[Saved entries]
* * * * * * * * *
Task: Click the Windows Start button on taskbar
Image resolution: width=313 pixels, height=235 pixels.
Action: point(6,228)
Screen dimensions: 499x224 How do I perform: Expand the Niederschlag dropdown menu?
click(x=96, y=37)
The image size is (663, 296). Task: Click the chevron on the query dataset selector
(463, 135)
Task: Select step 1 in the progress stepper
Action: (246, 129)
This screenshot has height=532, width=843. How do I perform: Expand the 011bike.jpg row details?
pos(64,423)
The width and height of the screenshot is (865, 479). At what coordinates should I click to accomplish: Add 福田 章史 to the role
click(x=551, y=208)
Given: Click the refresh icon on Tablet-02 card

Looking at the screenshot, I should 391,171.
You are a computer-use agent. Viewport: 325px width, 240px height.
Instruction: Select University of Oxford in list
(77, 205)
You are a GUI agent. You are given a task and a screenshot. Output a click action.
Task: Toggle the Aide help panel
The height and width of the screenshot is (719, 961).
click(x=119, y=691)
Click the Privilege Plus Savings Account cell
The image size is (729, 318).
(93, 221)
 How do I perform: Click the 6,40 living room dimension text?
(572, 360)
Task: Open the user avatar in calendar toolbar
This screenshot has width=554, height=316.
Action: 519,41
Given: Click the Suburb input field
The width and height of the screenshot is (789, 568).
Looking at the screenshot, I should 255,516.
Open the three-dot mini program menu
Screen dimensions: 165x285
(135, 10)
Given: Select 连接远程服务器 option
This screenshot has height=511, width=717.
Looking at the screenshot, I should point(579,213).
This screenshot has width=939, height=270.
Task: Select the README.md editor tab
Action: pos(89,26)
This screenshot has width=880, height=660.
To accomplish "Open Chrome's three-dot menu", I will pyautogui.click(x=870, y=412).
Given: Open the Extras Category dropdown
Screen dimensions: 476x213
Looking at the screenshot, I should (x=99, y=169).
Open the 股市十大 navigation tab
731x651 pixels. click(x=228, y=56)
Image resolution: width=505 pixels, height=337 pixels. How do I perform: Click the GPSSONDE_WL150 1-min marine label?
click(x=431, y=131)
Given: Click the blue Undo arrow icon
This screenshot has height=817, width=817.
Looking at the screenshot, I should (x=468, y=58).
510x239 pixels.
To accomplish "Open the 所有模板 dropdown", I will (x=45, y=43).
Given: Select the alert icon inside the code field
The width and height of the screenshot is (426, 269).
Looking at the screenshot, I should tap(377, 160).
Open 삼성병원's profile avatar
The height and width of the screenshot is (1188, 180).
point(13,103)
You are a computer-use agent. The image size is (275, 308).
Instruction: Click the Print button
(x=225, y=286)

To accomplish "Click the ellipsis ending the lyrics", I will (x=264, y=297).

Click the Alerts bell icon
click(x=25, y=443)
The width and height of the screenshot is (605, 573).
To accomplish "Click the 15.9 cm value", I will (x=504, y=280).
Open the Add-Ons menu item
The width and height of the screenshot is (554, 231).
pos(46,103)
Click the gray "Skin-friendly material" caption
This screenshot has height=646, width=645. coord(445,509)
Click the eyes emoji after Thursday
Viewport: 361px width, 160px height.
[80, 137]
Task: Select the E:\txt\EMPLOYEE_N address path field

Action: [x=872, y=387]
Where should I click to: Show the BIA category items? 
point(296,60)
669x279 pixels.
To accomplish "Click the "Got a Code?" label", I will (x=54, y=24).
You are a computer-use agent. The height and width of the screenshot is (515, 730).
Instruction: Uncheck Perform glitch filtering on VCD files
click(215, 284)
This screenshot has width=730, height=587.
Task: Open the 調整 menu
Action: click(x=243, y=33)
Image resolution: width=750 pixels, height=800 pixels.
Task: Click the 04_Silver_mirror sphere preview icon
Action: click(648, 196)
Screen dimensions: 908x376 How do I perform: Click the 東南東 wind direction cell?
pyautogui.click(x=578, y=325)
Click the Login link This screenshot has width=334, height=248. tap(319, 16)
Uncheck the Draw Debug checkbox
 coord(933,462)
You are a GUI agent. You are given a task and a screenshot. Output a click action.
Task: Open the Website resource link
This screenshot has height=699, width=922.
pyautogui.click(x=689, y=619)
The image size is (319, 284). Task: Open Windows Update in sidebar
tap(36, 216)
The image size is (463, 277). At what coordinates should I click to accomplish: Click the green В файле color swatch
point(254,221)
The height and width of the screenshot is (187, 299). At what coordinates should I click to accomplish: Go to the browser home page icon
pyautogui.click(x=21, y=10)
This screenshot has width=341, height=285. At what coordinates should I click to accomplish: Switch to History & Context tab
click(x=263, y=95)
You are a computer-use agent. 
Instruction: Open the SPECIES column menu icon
* * * * * * * * *
### Task statement
Checking each line of the data, count the ones containing "will", and give only that count.

### Worked solution
5